Why did VBACs decline despite the fact that the benefits and risks were exactly as predicted? The answer can be summed up in one word: lawsuits. Although women offered VBAC were counseled about the small risk of uterine rupture (opening of the uterine scar during labor) and the attendant risk that the baby might die in the event of a rupture. Nonetheless, when a baby died after a uterine rupture, many mothers sued, and claimed that they had not “understood” the risks even though those risks were clearly explained. Juries were moved by these emotional appeals, and large judgments were paid out.

What did everyone learn from these lawsuits? Doctors learned that patients maintained that they could not “understand” risks no matter how carefully explained, patients learned that they did not have to take responsibility for their decisions, and lawyers learned that VBAC complications represented a bonanza.

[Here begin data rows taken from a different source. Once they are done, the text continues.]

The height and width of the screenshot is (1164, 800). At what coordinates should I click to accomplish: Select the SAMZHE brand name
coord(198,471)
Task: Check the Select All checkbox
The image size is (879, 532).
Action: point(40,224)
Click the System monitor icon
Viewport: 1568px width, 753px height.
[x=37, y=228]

The American College of Obstetricians (ACOG) stepped into the breach and, attempting to make things better, made them far worse. ACOG likes to remind its members that doctors have never lost a lawsuit in which they followed ACOG guidelines. Therefore, ACOG decided to promulgate guidelines that doctors could use in their legal defense. Unfortunately, the ACOG guidelines were so strict (unreasonably strict in the eyes of most obstetricians) that most obstetricians could not meet them. ACOG mandated that VBAC should only be attempted when both an anesthesiologist and obstetrician were present so that anyone who experienced a uterine rupture could be treated immediately. Most medium sized and small hospitals cannot afford to have an anesthesiologist in the hospital around the clock. Most obstetricians cannot afford to sit for hours while a patient labors. Therefore, many hospitals and anesthesiologists stopped offering VBAC.

The problem was compounded when malpractice insurers recognized that VBAC complications, though uncommon, represented an indefensible claim. If patients could claim that any consent for VBAC was essentially invalid, large payouts were inevitable. Many malpractice insurers told obstetricians that they should not preside over VBACs and, if they did, their entire malpractice policy would be voided. Obstetricians cannot practice without insurance; defying the insurer meant that an obstetrician would have to quit obstetrics altogether.

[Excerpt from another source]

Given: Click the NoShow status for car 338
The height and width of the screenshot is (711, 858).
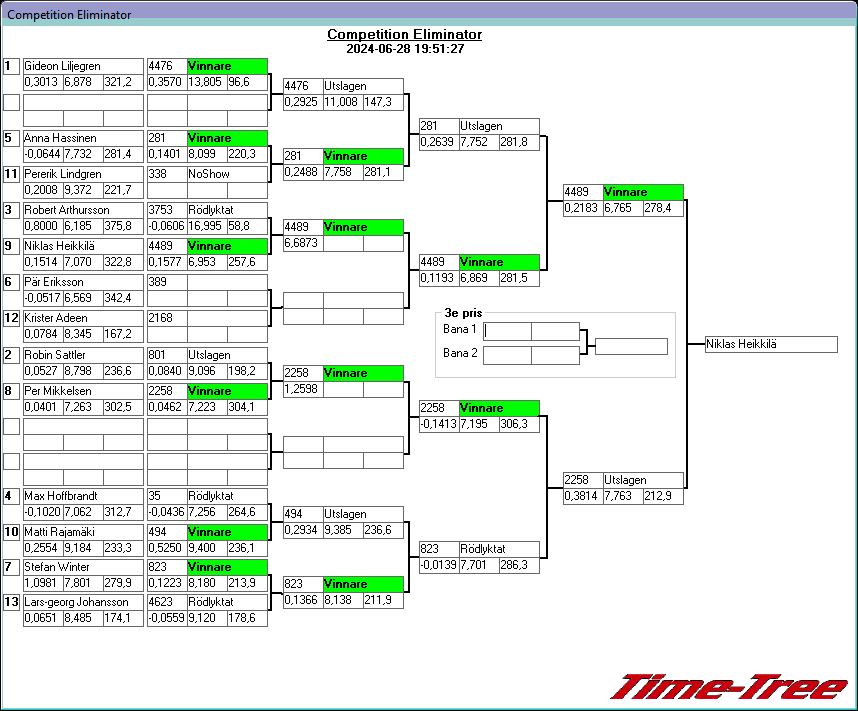Looking at the screenshot, I should [x=227, y=174].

Simply put, liability concerns have sharply restricted the availability of VBAC. But that’s not how VBAC activists tell the story. Like many advocates of alternative health, childbirth activists thrive on resentment. Any situation that they don’t like is automatically ascribed to a conspiracy of evil doctors. VBAC activists insist, despite the copious evidence to the contrary, that doctors deliberately and maliciously chose to restrict VBAC. They have all sorts of purported “reasons” for this conspiracy. They claim that obstetricians make more for C-sections (for most doctors, and all doctors on salary, that is not the case), that doctors want to ruin women’s birth “experiences,” and that doctors are more concerned about protecting themselves (avoiding the loss of insurance) than about offering good medical care. They refuse to see that on the issue of VBAC, obstetricians are their allies.

The latest NIH panel reviewed the scientific literature and confirmed their earlier stance. VBAC should be offered to eligible women because the chance of success is high and the risk of complications is low. Furthermore, the conference report urged ACOG to re-evaluate their VBAC guidelines, presumably to eliminate the need for continuous presence of both anesthesiologist and obstetricians. In addition, the panel recommended that policy makers review the medico-legal strictures on VBAC, since liability concerns are driving the restriction of VBACs.

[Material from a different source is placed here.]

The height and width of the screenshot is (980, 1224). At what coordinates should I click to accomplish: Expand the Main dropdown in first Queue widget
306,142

Despite all this, VBAC activists are still complaining about evil obstetricians. The public comment session immediately following presentation of the report was dominated by VBAC activists with inane demands for revision of the report. Chief among those demands was the insistence that doctors be blamed for the current situation. It makes me wonder whether these women even bothered to read the report. Or perhaps they read it but didn’t care that it represents the most promising avenue for increasing access to VBAC. Resentment is such an integral part of VBAC activism that it appears to be more important than VBAC itself.